Woods, who has won fifteen Major championships, was met with agreement from many, particularly those who are keen to maintain the integrity of golf courses which simply weren’t designed for the ‘modern’ game. Graeme McDowell, a former US Open Champion, took to Twitter and commented that Tiger had an advantage over the field during one of his most dominant periods. The Northern Irishman said, “Tiger is the greatest of all time for sure, but in the summer of 2000 he had an unprecedented equipment advantage over the field. Nike had developed the Tour Accuracy, one of the first solid core golf balls, pre cursor to the Pro V1. Early adoption and huge leaps.”
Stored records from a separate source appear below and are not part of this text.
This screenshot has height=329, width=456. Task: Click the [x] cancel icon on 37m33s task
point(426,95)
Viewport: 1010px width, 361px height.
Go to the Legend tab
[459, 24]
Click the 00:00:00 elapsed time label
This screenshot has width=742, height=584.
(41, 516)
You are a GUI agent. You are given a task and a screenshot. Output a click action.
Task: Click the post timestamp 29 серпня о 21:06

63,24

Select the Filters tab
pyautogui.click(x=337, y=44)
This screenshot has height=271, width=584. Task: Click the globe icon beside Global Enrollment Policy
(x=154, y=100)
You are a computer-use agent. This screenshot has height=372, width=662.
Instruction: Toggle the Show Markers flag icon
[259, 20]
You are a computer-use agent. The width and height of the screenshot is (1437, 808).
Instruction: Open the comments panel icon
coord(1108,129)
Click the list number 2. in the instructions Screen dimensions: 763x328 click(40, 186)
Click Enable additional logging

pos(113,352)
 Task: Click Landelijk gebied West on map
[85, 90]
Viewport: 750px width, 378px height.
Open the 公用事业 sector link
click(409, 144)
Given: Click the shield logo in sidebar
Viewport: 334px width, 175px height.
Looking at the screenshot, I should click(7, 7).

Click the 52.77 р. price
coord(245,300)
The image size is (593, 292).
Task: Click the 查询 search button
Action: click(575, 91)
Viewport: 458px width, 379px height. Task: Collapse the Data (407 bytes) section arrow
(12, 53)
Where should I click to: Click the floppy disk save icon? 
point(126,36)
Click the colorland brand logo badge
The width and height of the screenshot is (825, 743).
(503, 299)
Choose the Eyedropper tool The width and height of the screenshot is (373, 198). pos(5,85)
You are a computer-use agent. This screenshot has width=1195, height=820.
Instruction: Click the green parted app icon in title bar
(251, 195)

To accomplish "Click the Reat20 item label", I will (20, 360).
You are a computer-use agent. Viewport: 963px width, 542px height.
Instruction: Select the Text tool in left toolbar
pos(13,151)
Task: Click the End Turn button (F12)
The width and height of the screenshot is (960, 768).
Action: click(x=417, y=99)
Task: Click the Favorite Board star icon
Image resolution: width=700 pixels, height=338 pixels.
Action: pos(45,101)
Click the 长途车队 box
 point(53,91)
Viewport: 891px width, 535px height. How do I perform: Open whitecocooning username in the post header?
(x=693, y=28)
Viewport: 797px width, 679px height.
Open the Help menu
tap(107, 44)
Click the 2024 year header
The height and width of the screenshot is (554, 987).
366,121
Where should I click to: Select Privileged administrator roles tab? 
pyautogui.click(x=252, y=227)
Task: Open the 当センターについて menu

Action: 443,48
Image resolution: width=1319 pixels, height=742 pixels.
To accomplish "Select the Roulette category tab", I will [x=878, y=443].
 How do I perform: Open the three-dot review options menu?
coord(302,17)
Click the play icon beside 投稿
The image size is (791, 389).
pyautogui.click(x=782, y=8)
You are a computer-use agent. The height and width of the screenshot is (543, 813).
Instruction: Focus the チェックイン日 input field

Whilst the Nike Tour Accuracy was one of the first solid core golf balls, it wasn’t the first to make an appearance on tour. Mark O’Meara won the 1998 Masters and 1998 Open Championship whilst Paul Lawrie won the 1999 Open Championship using the Top Flite Strata, which was also a solid core golf ball. Titleist introduced its game-changing Pro V1 golf ball to tour players in October 2000 and almost all players have used a multilayer, urethane cover, with injected synthetic material since
In the 2000 season, Woods won nine of the 20 events that he entered. This included the US Open, Open Championship and PGA Championship as well as the AT&T Pebble Beach Pro-Am, Memorial Tournament and Bay Hill Invitational. His season long scoring average of 68.17 was also the lowest in PGA Tour history, exceeding the 68.33 average by Byron Nelson in 1945. He would go on to win the 2001 Masters and become the first golfer in history to hold all four Major championship titles.
Whilst McDowell’s comments are focused on the 2000 season, Woods went on to nearly eclipse the great heights he set himself in 2006. The season started as so many did, with victories at the Buick Invitational and Ford Championship at Doral, before he would face one of his toughest tests yet – coping with the death of his father, friend and mentor, Earl Woods.
After Earl’s passing, Tiger missed his first cut in a Major championship at the US Open but it was perhaps the catalyst to one the best streaks in the history of the game. Woods entered the 2006 Open Championship at Royal Liverpool fresh from a T2 finish at the Cialis Western Open and would go on to win the Championship by five, in what many describe as the best ball striking week the game has ever seen. But he didn’t stop there. Tiger would go on to win his next five PGA Tour starts, which included the PGA Championship, WGC-Bridgestone Invitational and WGC-American Express Championship. During that time he was a combined 109 under par.
McDowell followed his Tweet by commenting, “Love replies to my Big Cat opinion below, especially @PepperellEddie. Problem when you mention the GOAT is that any slight sign of negativity gets criticised. My Tweet related to equipment only in 2000, not skill levels. Look up the story. It’s a great one.” A great story indeed, as there are so many when it comes to Tiger’s career.